An example of the region with a partition ABC for a tree graph. Here, B is the set of all spins in outside of the circles. In the coarse-grain procedure, the descendants of i (the spins in the dashed region) can be regarded as one large system

An important point of the above argument is that the success probability of the recovery map in lemma 9 is bounded by a constant of d(AC). In general cases, we can consider a partition ABC which cannot be reduced to 1D systems, such as depicted in Fig. 5. Remember that the success probability p is in the order \(\Omega (e^{\beta \Vert H_{B^M}\Vert })\). In the case of Fig. 5, \(H_{B^M}\) is the sum of all interactions along the perimeter of \(B^L\), which is proportional to l. When considering the repeat-until-success method, the success probability decays too rapidly, and therefore our strategy does not work.

The quantum Hammersley–Clifford theorem holds for more general class of Markov networks such as regular D-dimensional lattices. In this case, a partition ABC of the system is chosen so that B shields A from C (Fig. 5). Due to this observation, we expect that Gibbs states of short-ranged Hamiltonians obey fast decay of the conditional mutual information in D-dimensional systems as well. We have the following conjecture:

Conjecture 1

Let \(\rho \) be a Gibbs state of a short-ranged Hamiltonian defined on a D-dimensional spin lattice. Then, there exist constants \(C, c>0\) such that for every three regions ABC with B shielding A from C,

$$\begin{aligned} I(A:C|B)_\rho \le C e^{-cd(A,C)}. \end{aligned}$$

Note that when \(D=1\), this conjecture gives an improved bound. It turns out that the area law for mutual information implies a weak version of the conjecture, as discussed in Sect. 2.3. Consider a Gibbs state in the infinite volume limit (as a KMS state). Let A be a region of the lattice and \(B_l\) be a ring around A of width l. Then, because of the area law [14], for every \(\varepsilon >0\) there is an integer l s.t.
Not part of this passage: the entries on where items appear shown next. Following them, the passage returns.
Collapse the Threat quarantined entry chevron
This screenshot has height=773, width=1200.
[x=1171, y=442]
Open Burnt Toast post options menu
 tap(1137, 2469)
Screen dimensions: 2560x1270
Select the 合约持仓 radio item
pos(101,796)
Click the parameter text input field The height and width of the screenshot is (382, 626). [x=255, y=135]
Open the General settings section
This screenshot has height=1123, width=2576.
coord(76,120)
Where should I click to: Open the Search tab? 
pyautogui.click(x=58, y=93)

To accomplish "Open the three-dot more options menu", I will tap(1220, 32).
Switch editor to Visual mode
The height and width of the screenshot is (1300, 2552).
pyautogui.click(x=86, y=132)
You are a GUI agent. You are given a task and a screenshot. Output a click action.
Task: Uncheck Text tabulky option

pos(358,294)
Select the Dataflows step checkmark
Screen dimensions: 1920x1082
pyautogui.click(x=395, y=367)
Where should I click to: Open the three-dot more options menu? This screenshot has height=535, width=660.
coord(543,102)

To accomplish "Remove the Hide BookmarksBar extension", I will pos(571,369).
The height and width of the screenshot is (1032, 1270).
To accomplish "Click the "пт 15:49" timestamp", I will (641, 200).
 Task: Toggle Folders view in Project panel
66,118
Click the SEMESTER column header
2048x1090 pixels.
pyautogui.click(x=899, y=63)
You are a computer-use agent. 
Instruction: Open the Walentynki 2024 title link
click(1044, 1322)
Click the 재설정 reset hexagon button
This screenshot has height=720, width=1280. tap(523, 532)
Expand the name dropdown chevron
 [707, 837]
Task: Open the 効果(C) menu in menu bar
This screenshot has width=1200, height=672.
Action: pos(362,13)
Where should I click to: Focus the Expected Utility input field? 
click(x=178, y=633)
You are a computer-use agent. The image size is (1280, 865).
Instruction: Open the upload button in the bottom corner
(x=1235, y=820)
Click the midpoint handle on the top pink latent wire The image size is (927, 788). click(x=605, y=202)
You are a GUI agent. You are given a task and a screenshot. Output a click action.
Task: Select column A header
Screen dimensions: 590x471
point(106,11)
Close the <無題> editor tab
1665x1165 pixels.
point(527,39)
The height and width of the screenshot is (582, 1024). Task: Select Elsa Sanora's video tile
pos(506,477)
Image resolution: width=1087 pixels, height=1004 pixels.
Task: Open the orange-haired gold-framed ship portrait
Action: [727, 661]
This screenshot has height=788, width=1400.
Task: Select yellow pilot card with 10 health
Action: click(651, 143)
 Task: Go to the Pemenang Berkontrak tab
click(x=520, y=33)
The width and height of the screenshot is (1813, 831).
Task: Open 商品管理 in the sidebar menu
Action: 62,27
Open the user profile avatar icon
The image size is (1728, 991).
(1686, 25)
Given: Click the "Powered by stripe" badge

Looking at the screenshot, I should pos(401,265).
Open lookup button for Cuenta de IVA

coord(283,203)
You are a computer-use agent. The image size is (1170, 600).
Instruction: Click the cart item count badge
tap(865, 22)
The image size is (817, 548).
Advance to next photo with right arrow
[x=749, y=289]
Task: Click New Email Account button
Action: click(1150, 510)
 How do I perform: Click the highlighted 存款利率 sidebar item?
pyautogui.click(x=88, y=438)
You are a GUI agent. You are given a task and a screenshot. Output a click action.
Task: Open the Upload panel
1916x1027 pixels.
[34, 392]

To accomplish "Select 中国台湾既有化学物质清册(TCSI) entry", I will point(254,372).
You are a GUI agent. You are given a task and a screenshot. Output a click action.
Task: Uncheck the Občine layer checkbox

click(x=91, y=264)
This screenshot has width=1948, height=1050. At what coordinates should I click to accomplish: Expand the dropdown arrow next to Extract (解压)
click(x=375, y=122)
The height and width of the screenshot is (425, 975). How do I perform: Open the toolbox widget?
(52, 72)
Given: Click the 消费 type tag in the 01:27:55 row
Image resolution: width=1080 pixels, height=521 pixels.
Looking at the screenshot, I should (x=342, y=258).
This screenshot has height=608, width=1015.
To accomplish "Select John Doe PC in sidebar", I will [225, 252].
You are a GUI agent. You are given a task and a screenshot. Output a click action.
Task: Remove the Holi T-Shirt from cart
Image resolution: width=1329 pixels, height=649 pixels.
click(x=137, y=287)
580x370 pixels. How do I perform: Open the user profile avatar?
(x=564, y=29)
$$\begin{aligned} I(A:B_{l+1}) - I(A:B_l) \le \varepsilon , \end{aligned}$$

which can be written as

$$\begin{aligned} I(A:C|B_{l}) \le \varepsilon , \end{aligned}$$

with \(C := B_{l+1} \backslash B_{l}\).

Fig. 5
figure 5

An example of a 2D lattice with a partition ABC. We expect that the conditional mutual information \(I(A:C|B)_\rho \) for any Gibbs state decays fast with respect to d(AC)

We can also ask whether Theorem 1 can be extended to higher dimensions, i.e. is any state on a D-dim lattice with small I(A : C|B) for B shielding A from C close to thermal? As displayed in Theorem 2, we may need additional conditions for general graphs. Although we do not know any counter-example, we also could not find any partial result whether the additional conditions in those theorems are necessary.